[Opening DATA TO USE section]
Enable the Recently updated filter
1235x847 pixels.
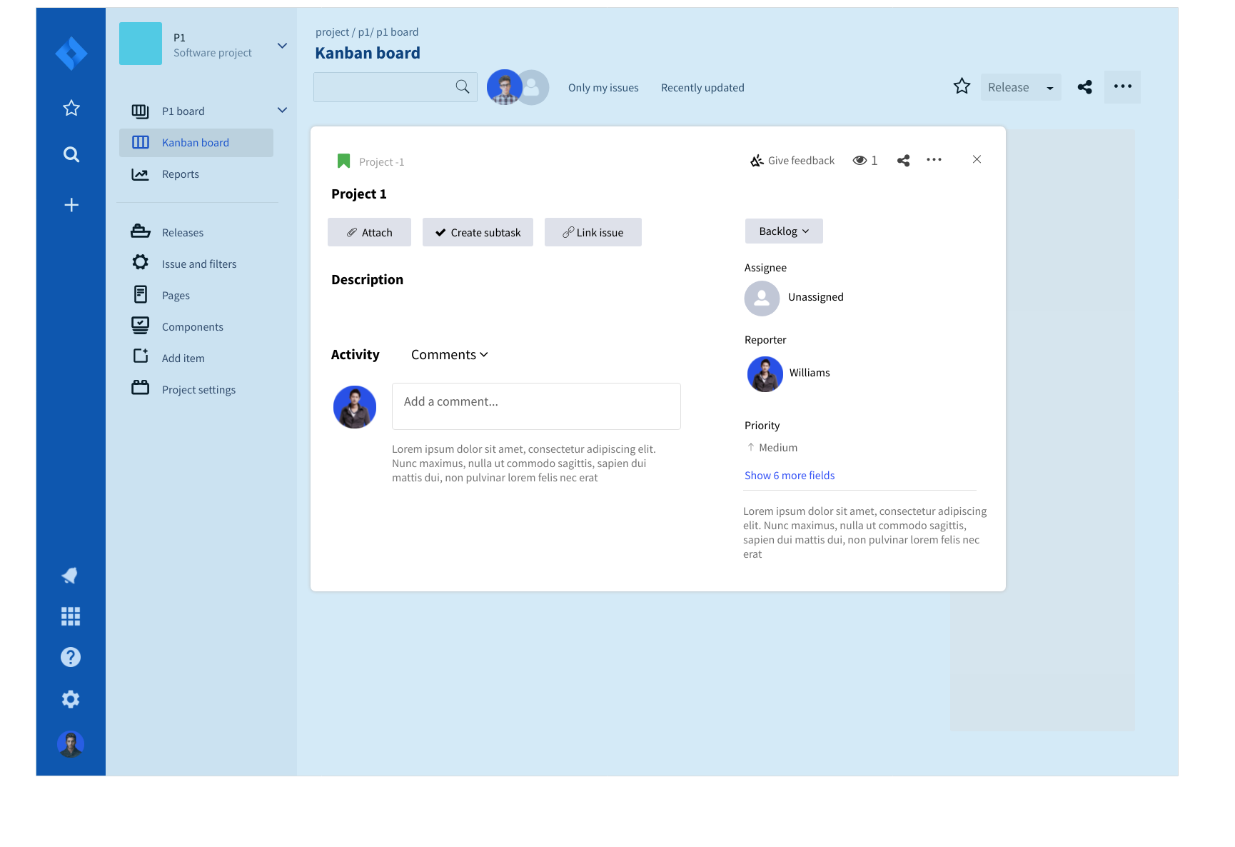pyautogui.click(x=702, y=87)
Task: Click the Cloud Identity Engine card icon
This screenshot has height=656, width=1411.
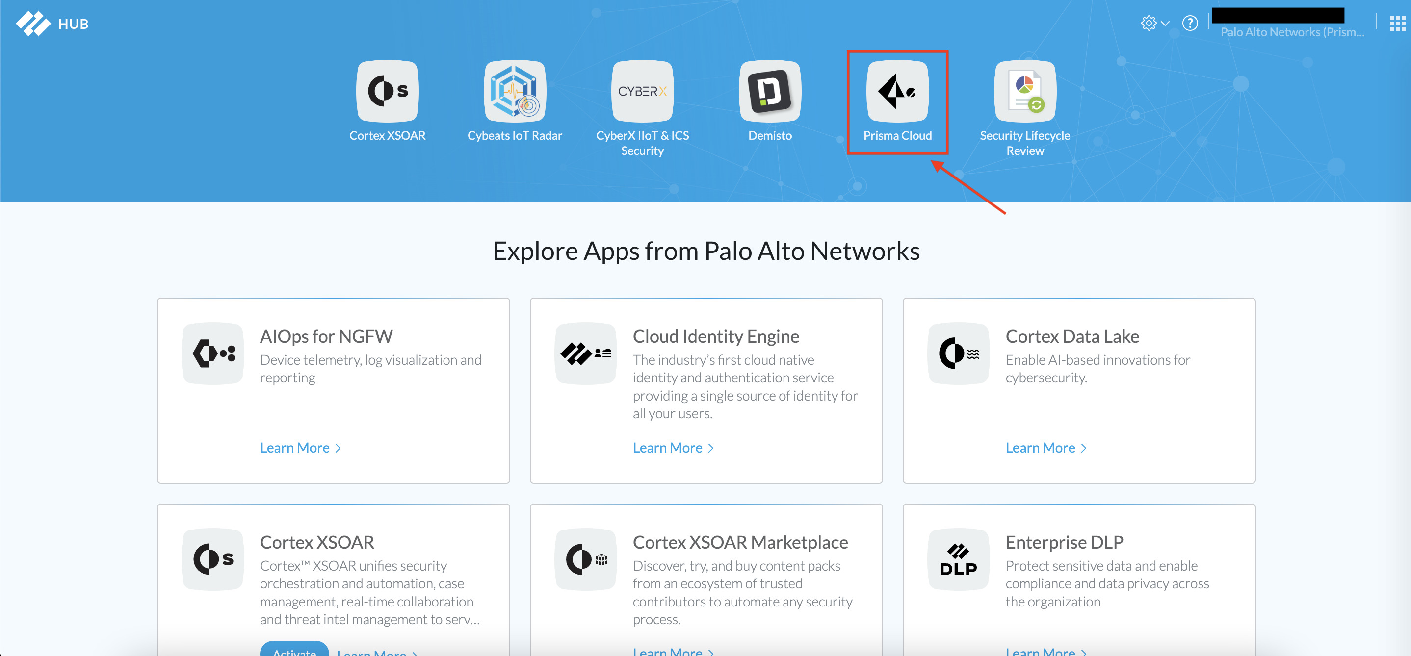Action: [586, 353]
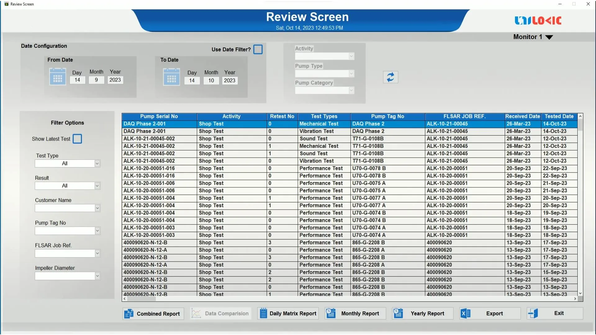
[Closing DATA TO USE section]
TRY IT
Give the data again exactly, without pictures.

ANSWER AREA
Enable the Recently updated filter
1235x847 pixels.
pyautogui.click(x=702, y=87)
Task: Click the Cloud Identity Engine card icon
This screenshot has height=656, width=1411.
Action: [586, 353]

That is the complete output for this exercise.